- **Задания**
- a) Ответьте по тексту о русской эмиграции в Берлине:
(i) Центром какой жизни русской эмиграции в Германии был Берлин?
(ii) Во сколько раз выросла денежная масса за четыре месяца с июля по ноябрь 1923 года?
(iii) Какой суммой И.В. Гессен погасил 75-миллионный долг за ремонт центрального отопления?
- b) Приведите продолжение текста о русской эмиграции в Берлине, начиная сразу после его последнего предложения.

- **Исходный текст**
* * *
Берлин был центром культурной, деловой и политической жизни русской эмиграции в Германии: здесь было множество профессиональных, благотворительных, политических организаций, издательств, выходили многочисленные (хотя чаще всего недолговечные) газеты и журналы[3].

Привлекательными Германию вообще и Берлин в особенности для русских эмигрантов делали не только относительная географическая близость к России и сравнительно либеральное по отношению к иностранцам законодательство, но и гиперинфляция, впервые в ХХ столетии поразившая европейскую страну[4]. За четыре месяца с июля по ноябрь 1923 года денежная масса выросла в 132 тыс. раз, уровень цен – в 854 тыс. раз, курс доллара – почти в 400 тыс. раз. Таким образом, обладатели твердой валюты, хотя бы в незначительном количестве, могли существовать в Германии сравнительно неплохо. Даже при цене буханки ржаного хлеба 430 млрд марок, а килограмма сливочного масла – 6 трлн[5]. И.В. Гессен однажды погасил 75-миллионный долг за ремонт центрального отопления в квартире 50 американскими центами[6].
* * *
- **Фрагменты записей**
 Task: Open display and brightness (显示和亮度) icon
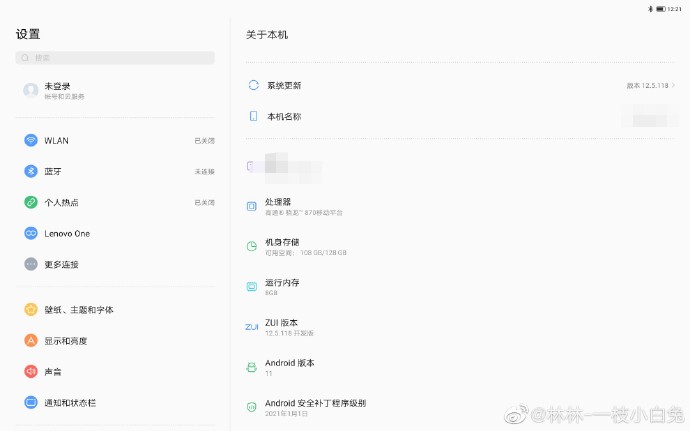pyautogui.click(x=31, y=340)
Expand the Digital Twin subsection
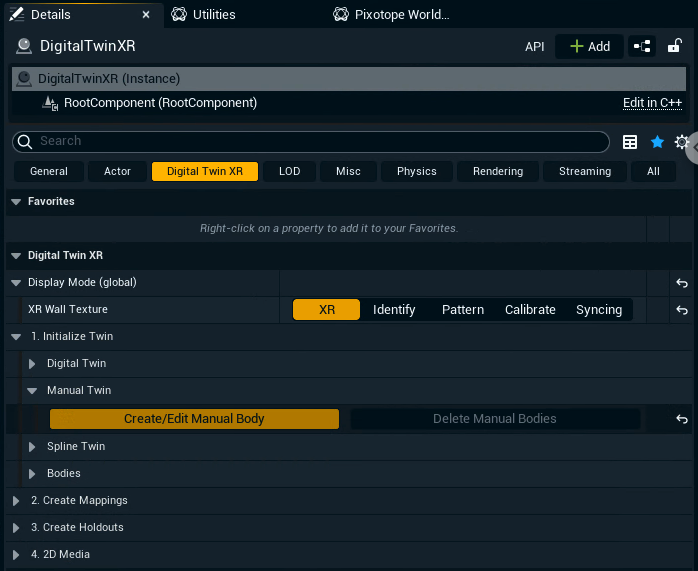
* * *
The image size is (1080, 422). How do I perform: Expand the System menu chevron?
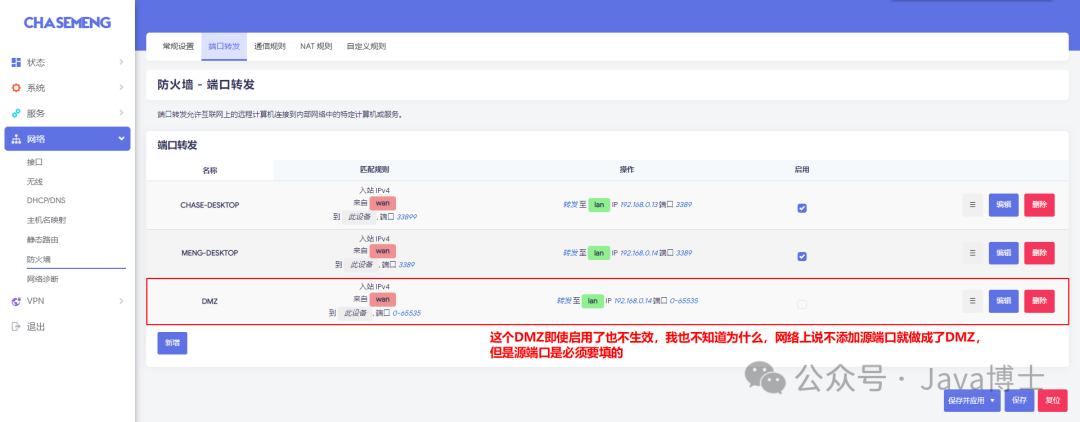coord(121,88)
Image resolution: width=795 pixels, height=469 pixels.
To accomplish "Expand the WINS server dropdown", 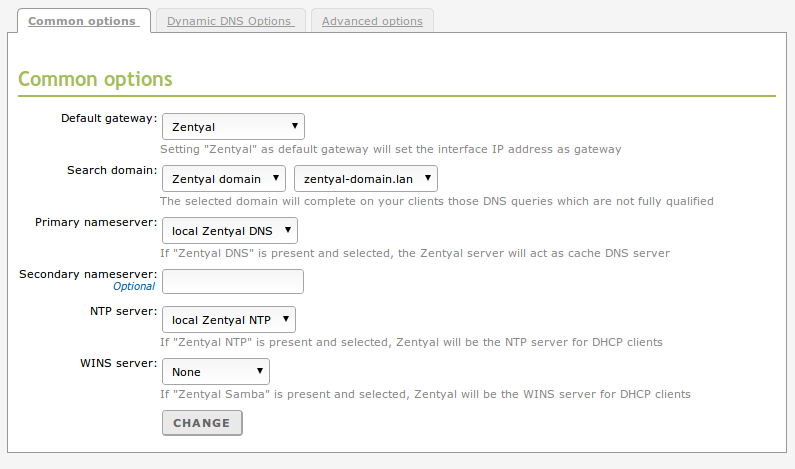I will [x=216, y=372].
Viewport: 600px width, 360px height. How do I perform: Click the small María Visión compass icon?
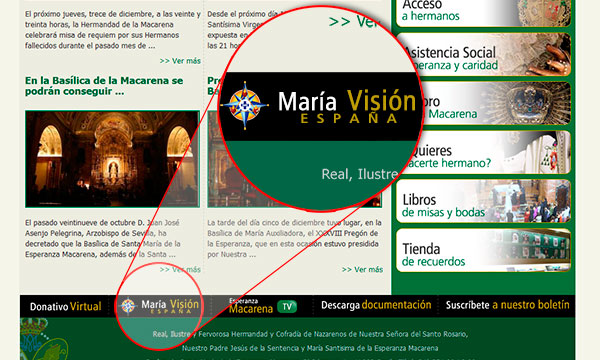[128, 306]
* * *
- **Ответы к заданиям**
- a)
(i) Культурной, деловой и политической жизни.
(ii) В 132 тыс. раз.
(iii) 50 американскими центами.

- b)
В конце 1923 года закончилась гиперинфляция – кончилась и роль Берлина в качестве столицы русской эмиграции. На 1 января 1927 года в Берлине насчитывалось 15 500 русских эмигрантов. Конец русского Берлина «как уникального микрокосма», по выражению Готфрида Кратца, датируется 1933 годом, годом прихода нацистов к власти, когда численность русских эмигрантов в Берлине снизилась до 10 тыс. человек[7]. Ясно, что российские эмигранты-евреи должны были в первых рядах стремиться покинуть страну, к власти в которой пришла партия, открыто исповедовавшая антисемитизм. В тот момент мало кто мог представить, сколь далеко готовы зайти нацисты в своей борьбе с «мировым еврейством», однако в направленности их политики сомневаться не приходилось. Что подтвердили последовавшие вскоре меры, направленные на ограничение – поначалу! – участия евреев в экономической, политической и культурной жизни страны. В то же время далеко не все сумели (или захотели) уехать из Германии сразу после прихода Гитлера к власти. «Еврейская жизнь» теплилась в Германии вплоть до конца 1930-х – начала 1940-х годов.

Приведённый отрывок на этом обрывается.